Chicago. November 22, 1987. On the screen ahead, the face of Tom Baker appears amid psychedelic colors and the theme song from DOCTOR WHO bursts from the television. Somewhere on a desolate English coast a lighthouse beam reaches into the night. Just beyond the lighthouse, a purple ball of fire appears and falls into the ocean, glowing deeply from the water below. A young man watching through a telescope calls to his co-workers below, but the light has faded by the time two other men have joined him. The oldest one of them says that it was probably a meteor and they return to their waiting dinner below.
From beneath the water, something watches through a green haze.
A sudden fog rises up and begins to engulf the lighthouse. It’s not long before another light appears from within the growing mist. It appears to be a police call box, spinning through time. A foghorn begins to moan. The TARDIS lands along the shore and a woman emerges, wearing a fancy dress, and says that she doesn’t like Brighton very much. The Doctor joins her outside, his trademark scarf blowing in the wind, and informs Leela that this is not Brighton.
“That’s odd,” the Doctor says, “A lighthouse without a light.”
While they decide to go investigate, one of the men inside the lighthouse goes to check on the generator.
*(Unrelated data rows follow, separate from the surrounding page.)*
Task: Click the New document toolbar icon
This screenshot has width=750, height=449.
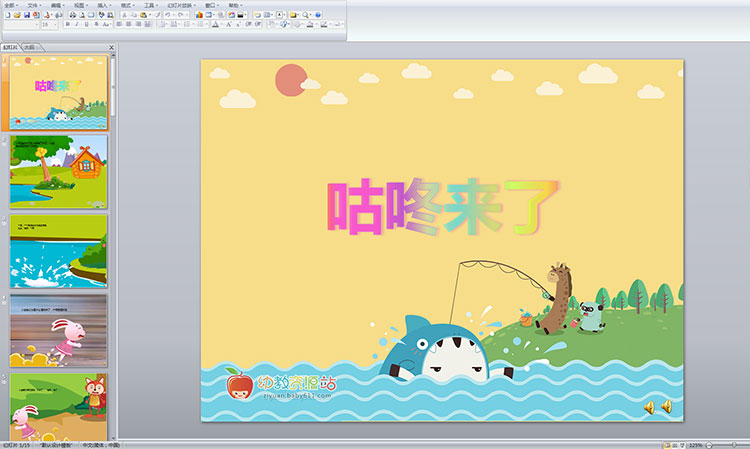Action: tap(7, 15)
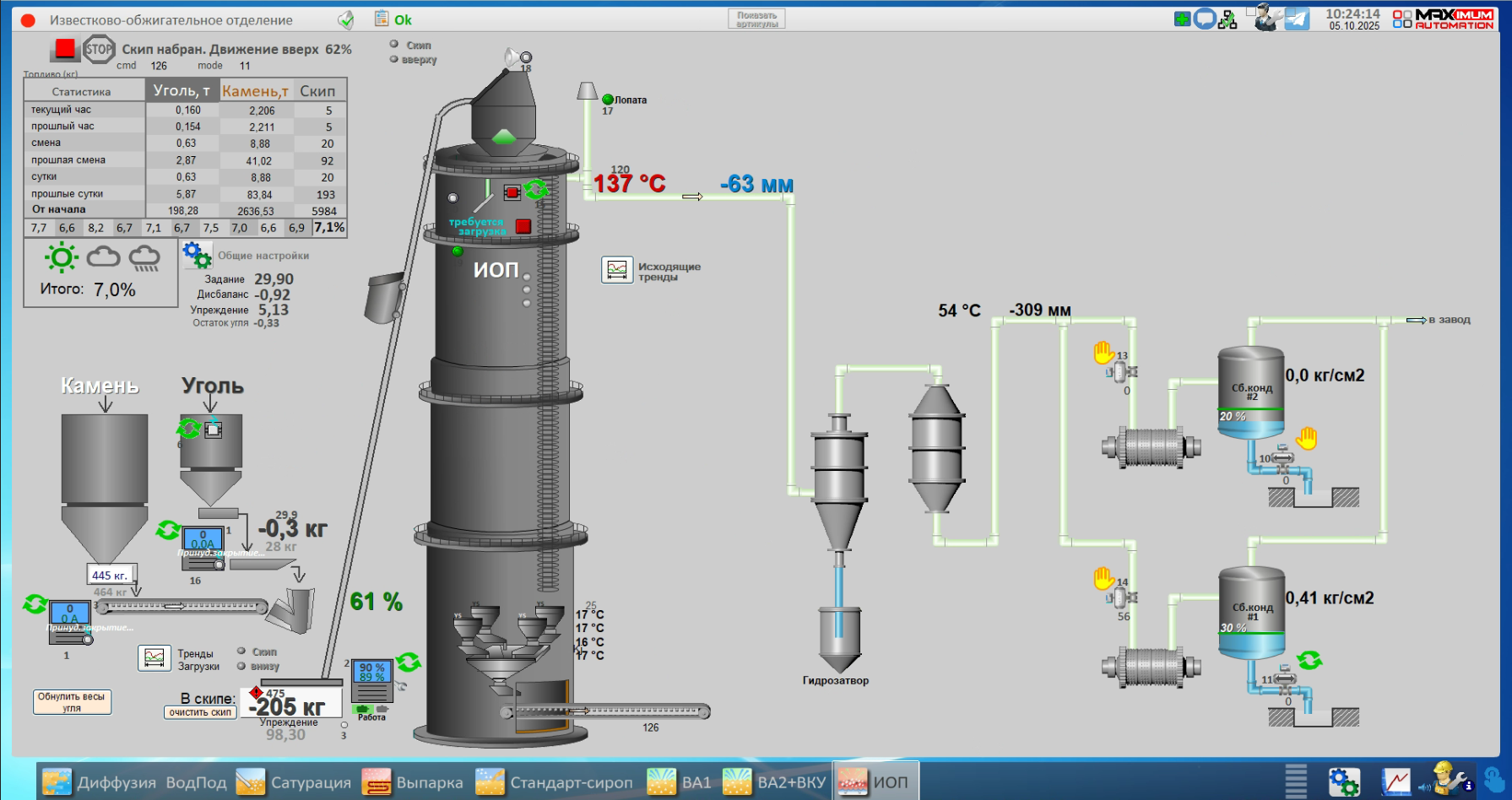The height and width of the screenshot is (800, 1512).
Task: Open general settings gears icon
Action: tap(197, 254)
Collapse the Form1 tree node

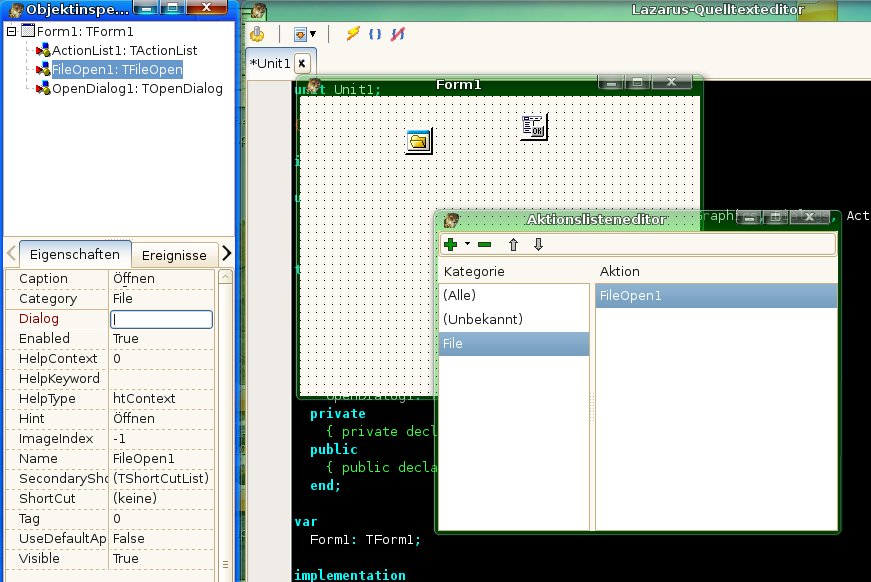[x=11, y=31]
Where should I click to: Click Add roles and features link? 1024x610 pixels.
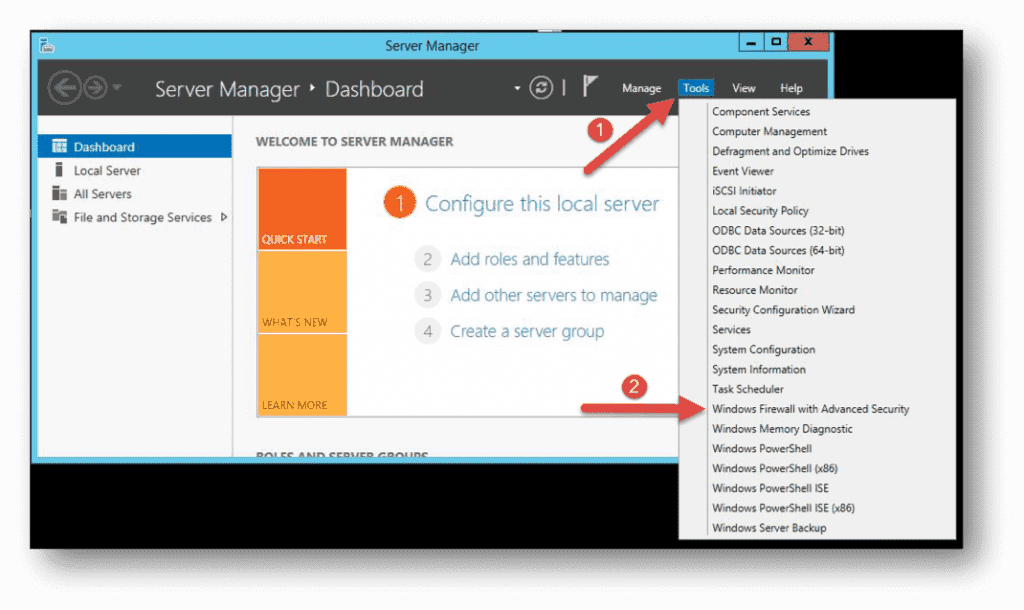pos(529,259)
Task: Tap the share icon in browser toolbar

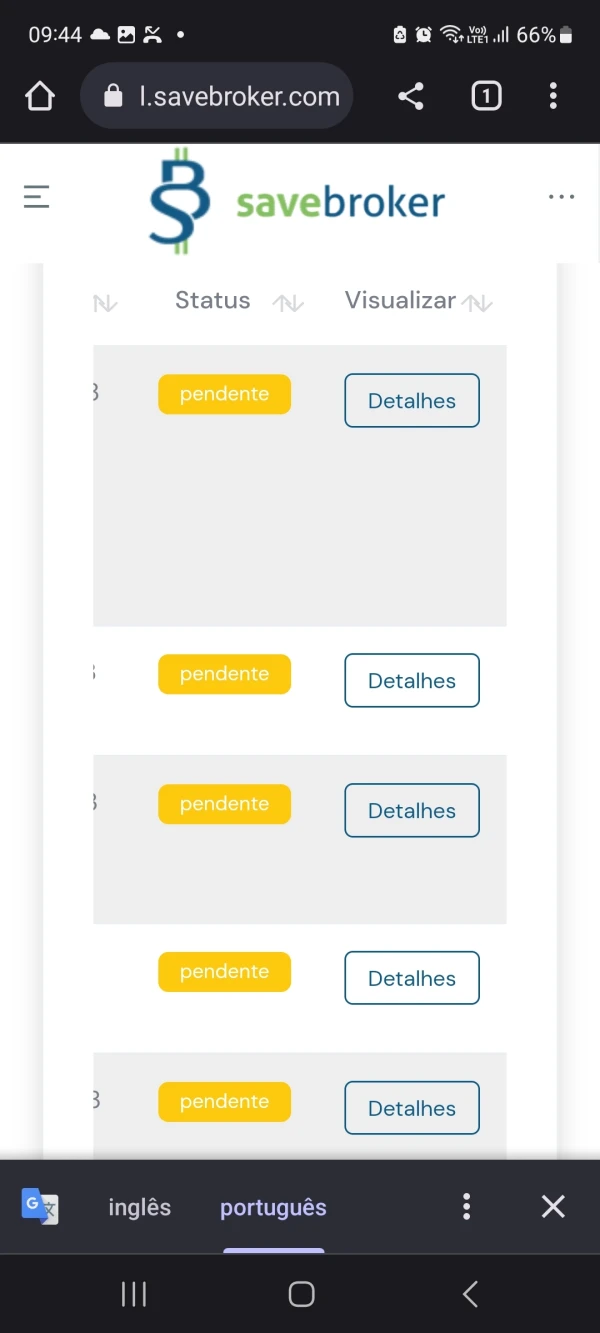Action: [x=410, y=96]
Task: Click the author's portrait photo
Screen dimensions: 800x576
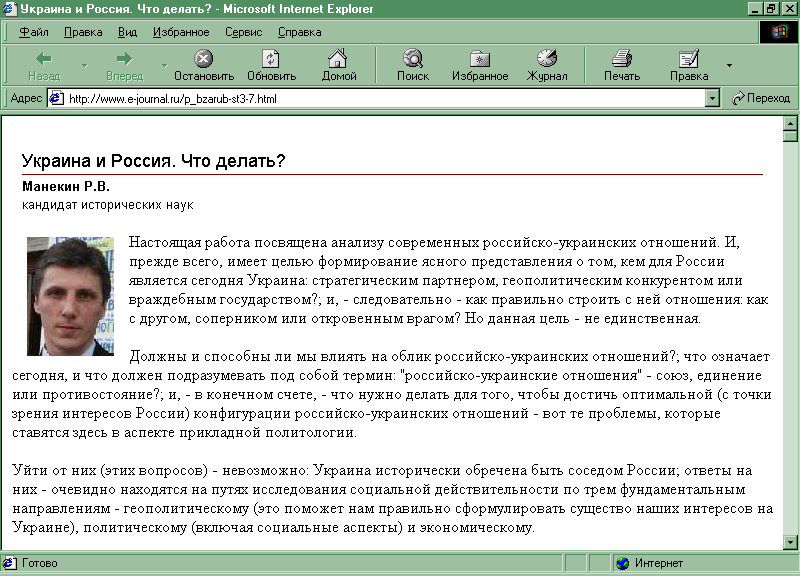Action: click(x=69, y=295)
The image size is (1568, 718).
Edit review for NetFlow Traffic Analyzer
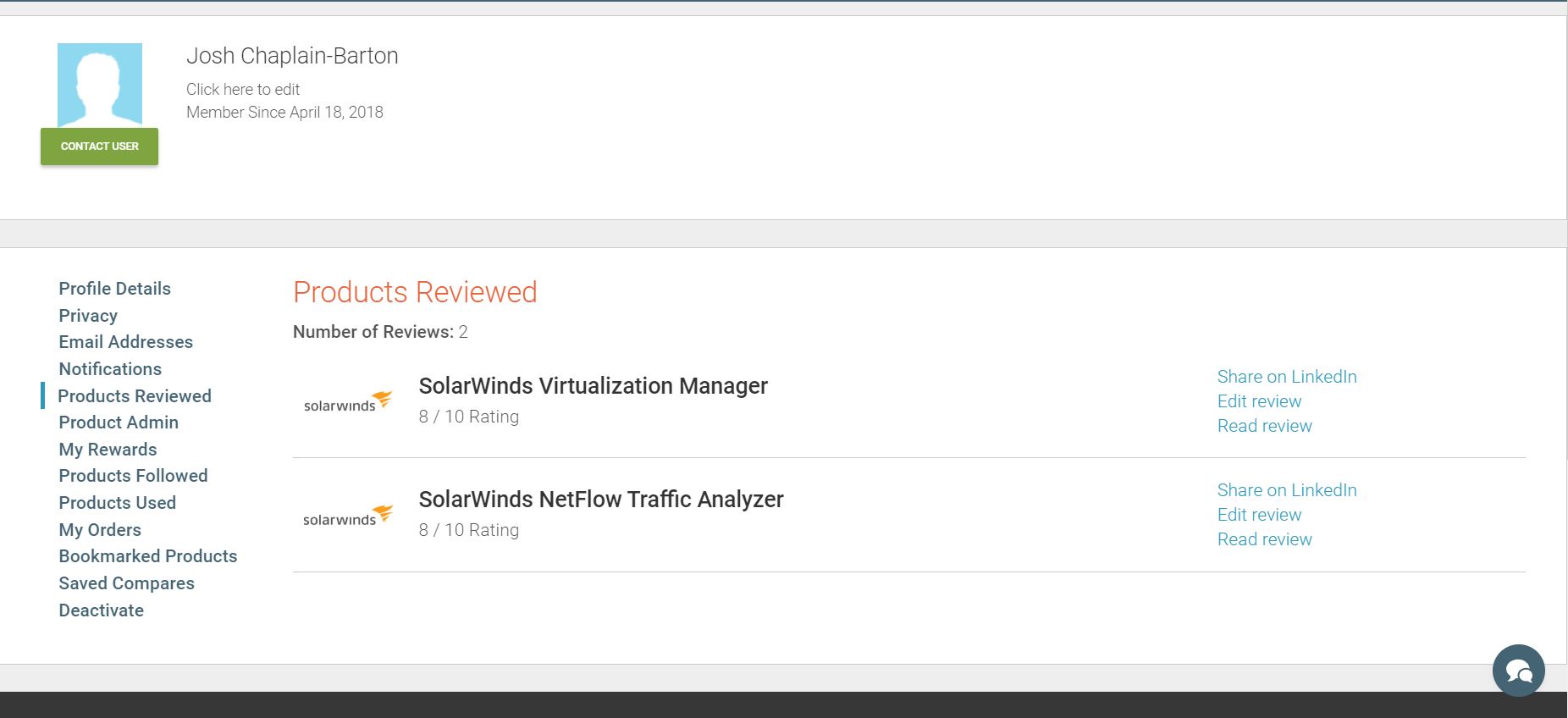point(1259,515)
In the depths of the coal room, something green appears before him. His screams are drowned out by the wail of the lighthouse’s foghorn.
Leela and the Doctor meet the other men at the lighthouse. He explains that their ship got lost in the fog and says that he might be able to help. While the Doctor leaves with one of the men to check below, Leela stays with the younger man. It’s obviously been a long time since he’s seen a woman. “It’s a lonely life up in the lighthouse,” he says, “I go out sometimes to talk to the seals. You know, just to get a change from Reuben and Ben.”
“Seals are animals?”
“Well, yes.”
“That’s stupid. You should talk often with the old ones of your tribe. That’s the only way to learn.”
The young man seems confused. “Um, I’ll get you a hot drink – ”
Sudden television static. A face appears, wearing a freakish Max Headroom mask and sunglasses, bobbing wildly about. Behind him a sheet of corrugated metal tilts crazily to and fro. An eerie distortion pours from the television speakers. The figure is spouting nonsense, moaning, screaming, laughing.
This is definitely not part of the regularly scheduled programming.
” . . . frickin’ nerd . . . better than Chuck Swirsky . . . freakin’ liberal . . . ”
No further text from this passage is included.